Those bodies admit of softening which are not (like ice) made up of water, but in which earth predominates. All their moisture must not have left them (as in the case of natron and salt), nor must the relation of dry to moist in them be incongruous (as in the case of pottery). They must be tractile (without admitting water) or malleable (without consisting of water), and the agent in softening them is fire. Such are iron and horn.
Both of bodies that can melt and of bodies that cannot, some do and some do not admit of softening in water. Copper, for instance, which can be melted, cannot be softened in water, whereas wool and earth can be softened in water, for they can be soaked. (It is true that though copper can be melted the agent in its case is not water, but some of the bodies that can be melted by water too such as natron and salt cannot be softened in water: for nothing is said to be so affected unless the water soaks into it and makes it softer.)Some things, on the other hand, such as wool and grain, can be softened by water though they cannot be melted. Any body that is to be softened by water must be of earth and must have its pores larger than the particles of water, and the pores themselves must be able to resist the action of water, whereas bodies that can be 'melted' by water must have pores throughout.
(Why is it that earth is both 'melted' and softened by moisture, while natron is 'melted' but not softened? Because natron is pervaded throughout by pores so that the parts are immediately divided by the water, but earth has also pores which do not connect and is therefore differently affected according as the water enters by one or the other set of pores.)Some bodies can be bent or straightened, like the reed or the withy, some cannot, like pottery and stone. Those bodies are apt to be bent and straightened which can change from being curved to being straight and from being straight to being curved, and bending and straightening consist in the change or motion to the straight or to a curve, for a thing is said to be in process of being bent whether it is being made to assume a convex or a concave shape. So bending is defined as motion to the convex or the concave without a change of length. For if we added 'or to the straight', we should have a thing bent and straight at once, and it is impossible for that which is straight to be bent. And if all bending is a bending back or a bending down, the former being a change to the convex, the latter to the concave, a motion that leads to the straight cannot be called bending, but bending and straightening are two different things. These, then, are the things that can, and those that cannot be bent, and be straightened.
Some things can be both broken and comminuted, others admit only one or the other. Wood, for instance, can be broken but not comminuted, ice and stone can be comminuted but not broken, while pottery may either be comminuted or broken. The distinction is this: breaking is a division and separation into large parts, comminution into parts of any size, but there must be more of them than two. Now those solids that have many pores not communicating with one another are comminuible (for the limit to their subdivision is set by the pores), but those whose pores stretch continuously for a long way are breakable, while those which have pores of both kinds are both comminuible and breakable.

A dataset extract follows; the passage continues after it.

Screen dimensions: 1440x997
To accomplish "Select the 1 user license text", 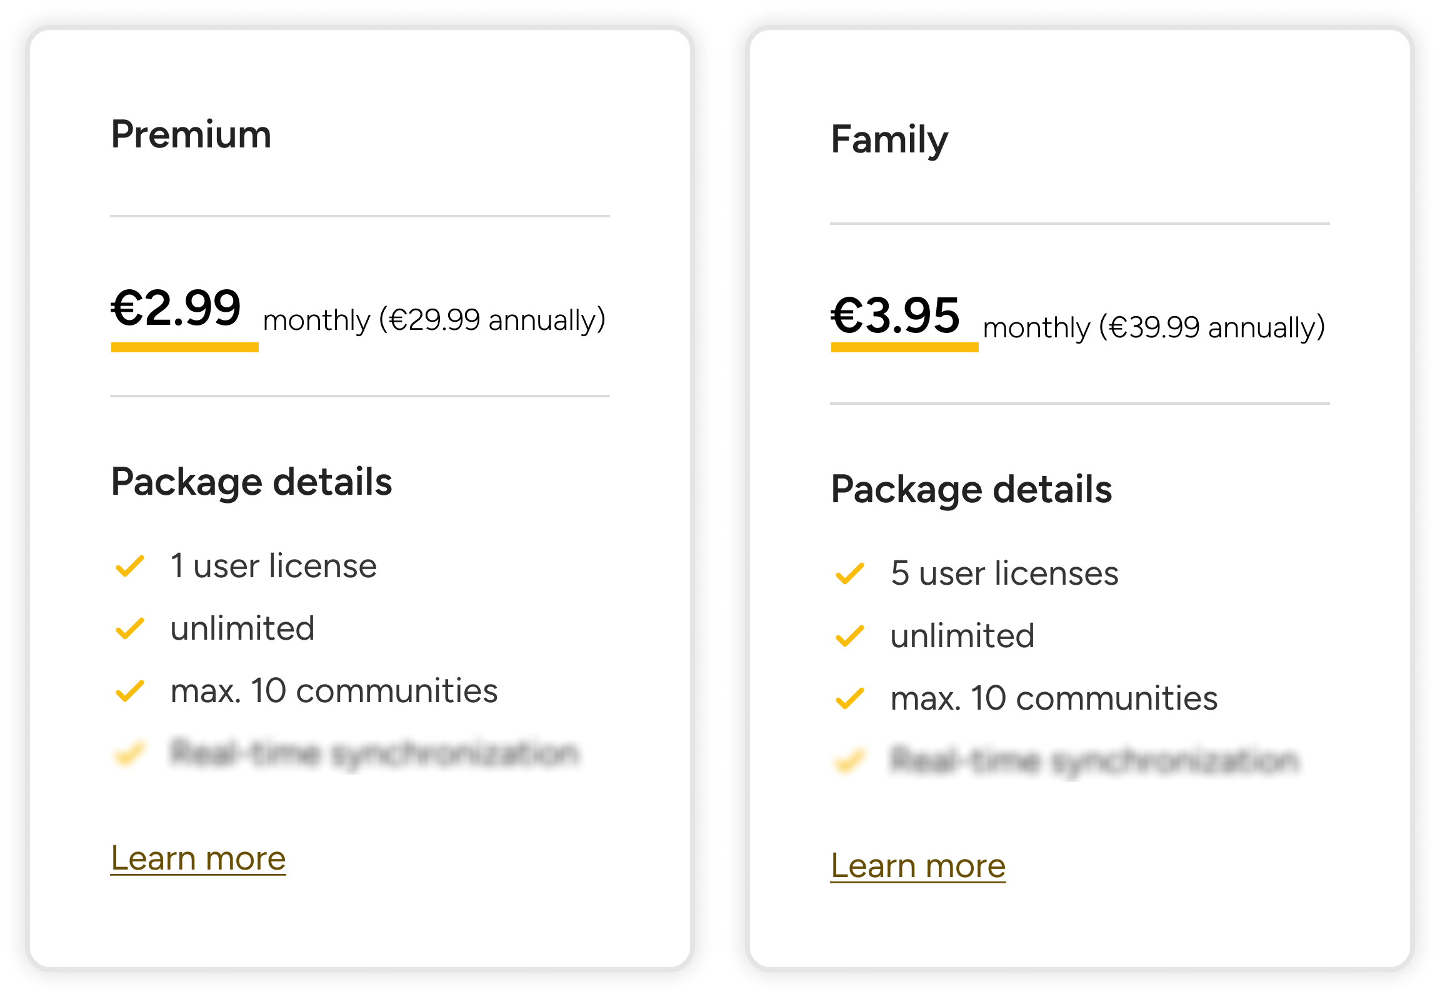I will coord(274,567).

Some things, e.g. copper and wax, are impressible, others, e.g.
pottery and water, are not. The process of being impressed is the sinking of a part of the surface of a thing in response to pressure or a blow, in general to contact. Such bodies are either soft, like wax, where part of the surface is depressed while the rest remains, or hard, like copper. Non-impressible bodies are either hard, like pottery (its surface does not give way and sink in), or liquid, like water (for though water does give way it is not in a part of it, for there is a reciprocal change of place of all its parts). Those impressibles that retain the shape impressed on them and are easily moulded by the hand are called 'plastic'; those that are not easily moulded, such as stone or wood, or are easily moulded but do not retain the shape impressed, like wool or a sponge, are not plastic.
The last group are said to be 'squeezable'. Things are 'squeezable'
when they can contract into themselves under pressure, their surface sinking in without being broken and without the parts interchanging position as happens in the case of water. (We speak of pressure when there is movement and the motor remains in contact with the thing moved, of impact when the movement is due to the local movement of the motor.) Those bodies are subject to squeezing which have empty pores-empty, that is, of the stuff of which the body itself consists-and that can sink upon the void spaces within them, or rather upon their pores. For sometimes the pores upon which a body sinks in are not empty (a wet sponge, for instance, has its pores full). But the pores, if full, must be full of something softer than the body itself which is to contract. Examples of things squeezable are the sponge, wax, flesh. Those things are not squeezable which cannot be made to contract upon their own pores by pressure, either because they have no pores or because their pores are full of something too hard.
Thus iron, stone, water and all liquids are incapable of being squeezed.
Things are tractile when their surface can be made to elongate, for being drawn out is a movement of the surface, remaining unbroken, in the direction of the mover. Some things are tractile, e.g. hair, thongs, sinew, dough, birdlime, and some are not, e.g.
water, stone. Some things are both tractile and squeezable, e.g. wool;in other cases the two qualities do not coincide; phlegm, for instance, is tractile but not squeezable, and a sponge squeezable but not tractile.